• [Article]
- - -

Here’s how it works end-to-end:

1. The configuration key/value in YAML uses a special prefix (e.g. `SG_SECRET`).
2. The client libraries (Python/Scala) detect keys with this prefix.
3. When the app loads configuration, the library:
- Calls AWS SSM Parameter Store with the referenced path
- Fetches the actual secret value
- Transparently replaces the placeholder with the real secret in the returned config object

From the user’s perspective, they just use `config.database_password` as a normal value. They don’t have to manually integrate with SSM in every service.

Why This Separation Works Well in Practice

This approach brings a few practical benefits:

1. No secrets in Git
- Even if someone browses the config repository, they only see secret references, not the values.

2. Fine-grained access control with IAM
Because secrets live in AWS SSM:
- You can manage access via IAM roles and policies
- Different services can be allowed to read only the parameters they need

3. Centralized secret rotation
Rotating a password or token becomes much easier:
- Update the value in SSM
- Apps read the new value on restart or next load, without any change to the YAML files

4. Keeps configuration readable and structured
You still see where secrets are used in your config hierarchy without exposing the sensitive values.

In my experience, this split of “config in Git, secrets in a managed store” is a solid default pattern for most teams building a configuration management strategy.

Using Config Management to Simplify Spark on EMR on EKS

SafeGraph is fundamentally a data company, so Apache Spark plays a pretty important role in their infrastructure. They run hundreds to thousands of Spark applications daily.

- - -

• [Excerpted data]
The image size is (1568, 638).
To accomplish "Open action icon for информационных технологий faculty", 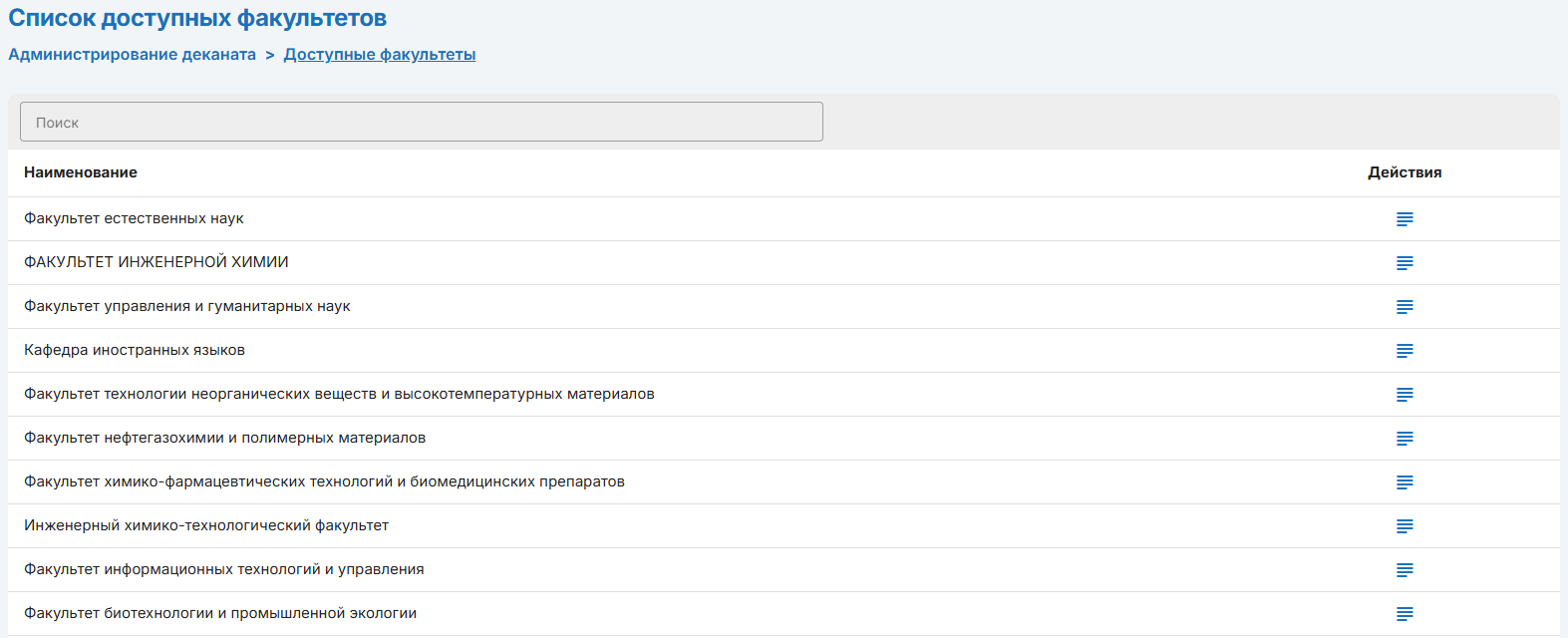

- - -

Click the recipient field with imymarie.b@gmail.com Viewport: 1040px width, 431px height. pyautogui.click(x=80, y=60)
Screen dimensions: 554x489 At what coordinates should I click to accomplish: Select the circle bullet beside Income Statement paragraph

- - -

• [Required work]
A) Decide whether each statement agrees with the text on configuration secrets. Answer yes or no, and quote the exact words from the text that decide it.
(i) The client libraries are written for Python and Scala.
(ii) Rotating a secret requires editing the YAML files.
(iii) SafeGraph runs fewer than a hundred Spark applications per day.
B) Using the text on configuration secrets, answer each question briefly.
(i) Which AWS service does the library call to fetch a secret?
(ii) Through what can access to the secrets be managed?
(iii) What does the text say SafeGraph fundamentally is?
C) Extract the passage from the text on configuration secrets that begins at the words "4. Keeps configuration" and ends after the words "configuration management strategy.".
The records were taken from a different source than the text.

• [Written responses]
A)
(i) Yes: "The client libraries (Python/Scala) detect keys with this prefix."
(ii) No: "Apps read the new value on restart or next load, without any change to the YAML files"
(iii) No: "They run hundreds to thousands of Spark applications daily."

B)
(i) AWS SSM Parameter Store
(ii) IAM roles and policies
(iii) A data company

C)
4. Keeps configuration readable and structured
You still see where secrets are used in your config hierarchy without exposing the sensitive values.

In my experience, this split of “config in Git, secrets in a managed store” is a solid default pattern for most teams building a configuration management strategy.